Data excerpts:
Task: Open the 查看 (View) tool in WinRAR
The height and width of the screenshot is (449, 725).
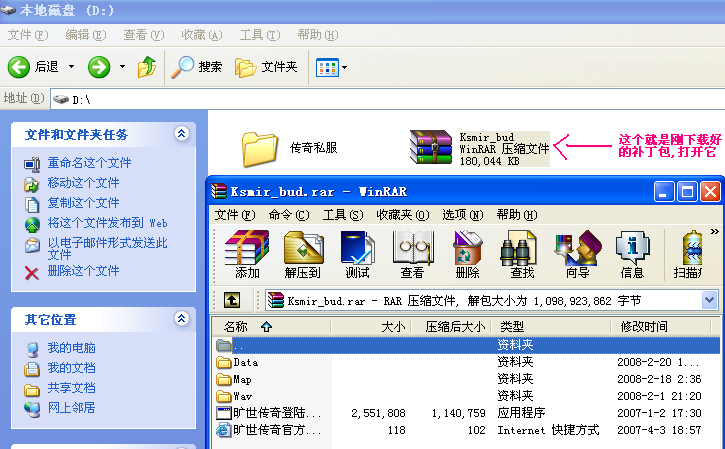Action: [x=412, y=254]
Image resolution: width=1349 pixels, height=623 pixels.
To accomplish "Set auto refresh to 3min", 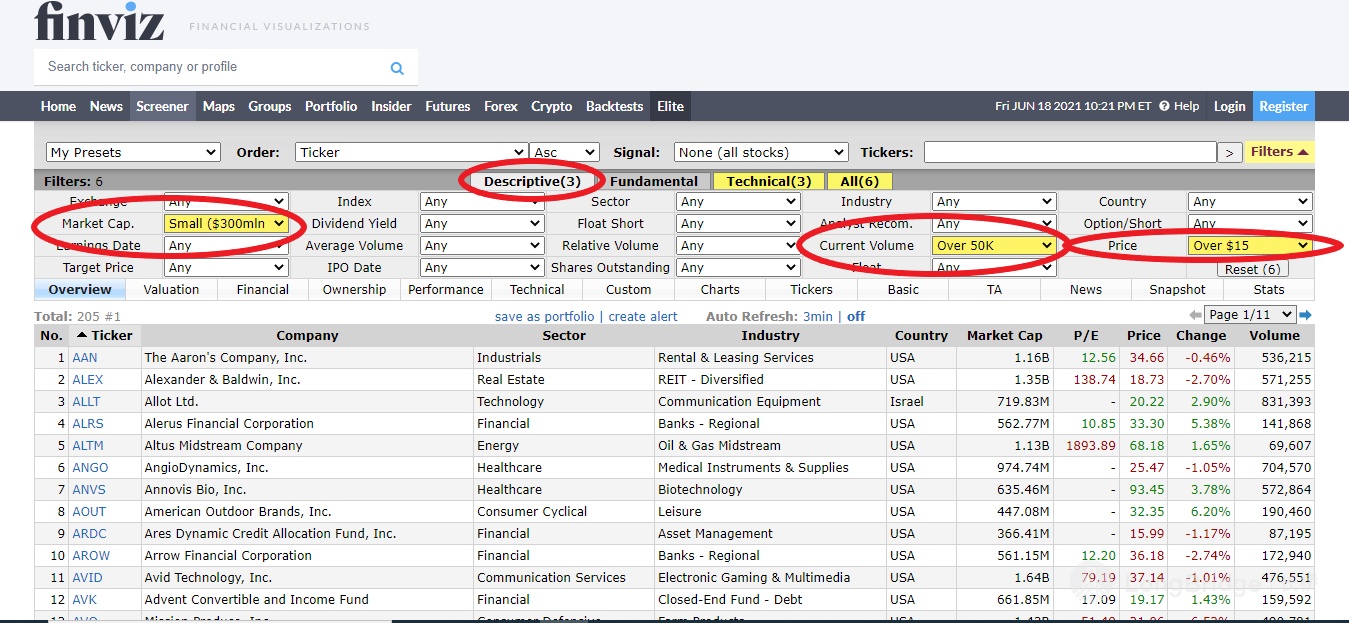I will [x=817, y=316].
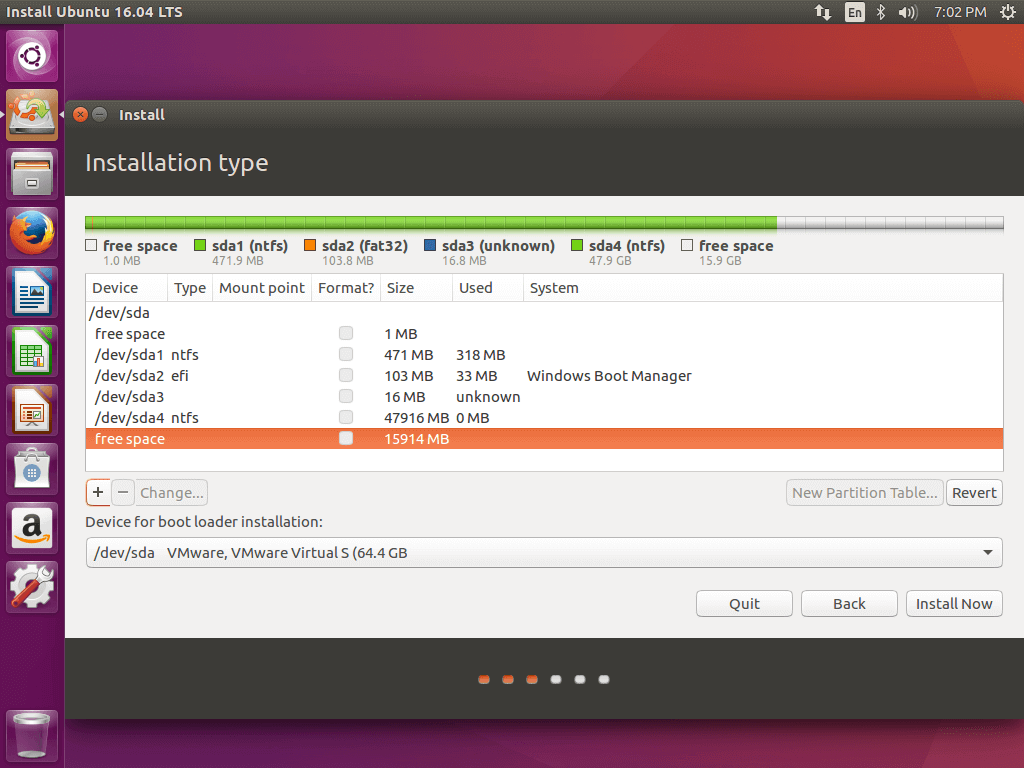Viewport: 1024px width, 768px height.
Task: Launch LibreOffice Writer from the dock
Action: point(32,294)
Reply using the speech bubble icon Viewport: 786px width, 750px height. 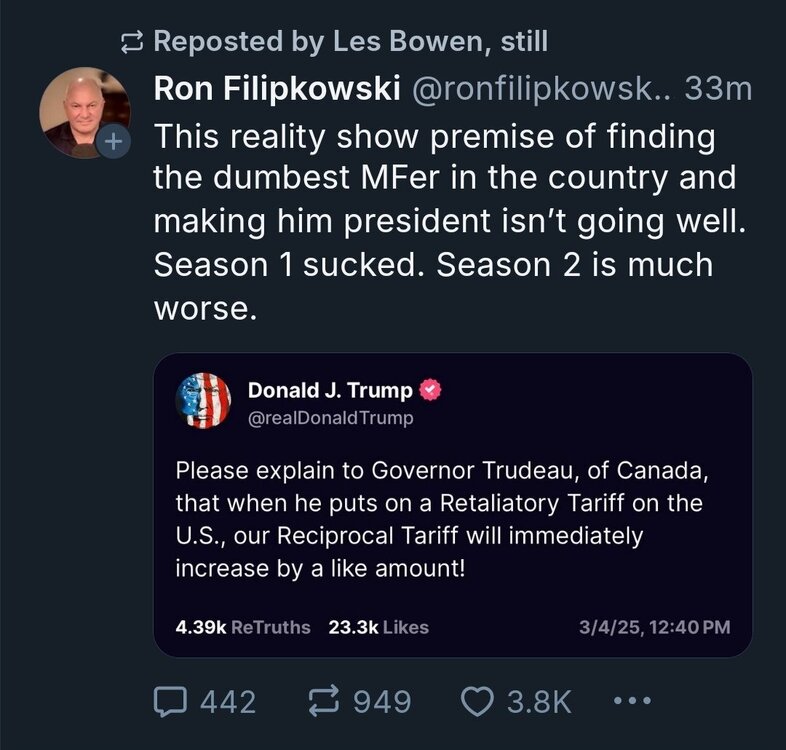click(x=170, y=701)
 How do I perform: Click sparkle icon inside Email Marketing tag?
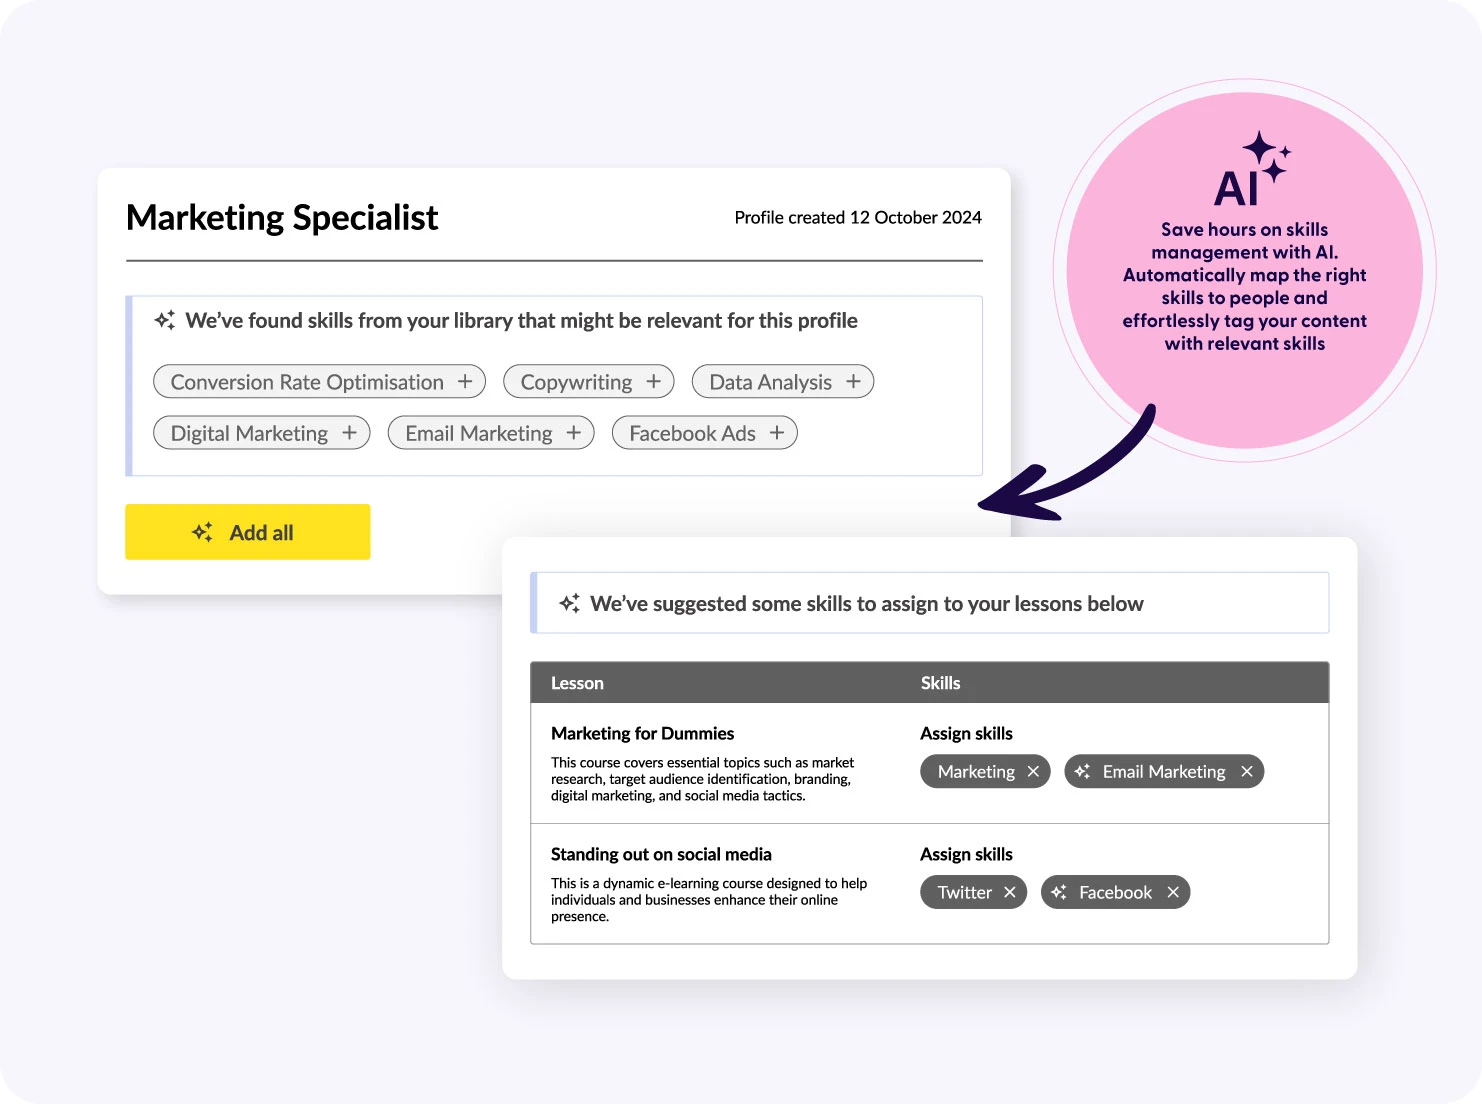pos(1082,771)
* * *
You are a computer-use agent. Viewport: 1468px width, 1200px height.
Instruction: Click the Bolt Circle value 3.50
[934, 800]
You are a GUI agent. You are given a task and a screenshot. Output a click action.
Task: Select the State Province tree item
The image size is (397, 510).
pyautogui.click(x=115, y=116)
---
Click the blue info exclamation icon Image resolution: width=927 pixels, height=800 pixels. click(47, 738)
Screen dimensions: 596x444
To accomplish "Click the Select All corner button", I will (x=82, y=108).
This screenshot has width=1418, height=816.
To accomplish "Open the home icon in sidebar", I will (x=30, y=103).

Work order:
Your answer must be a single number: how many lines of the records contain the word "Select".

Task result:
2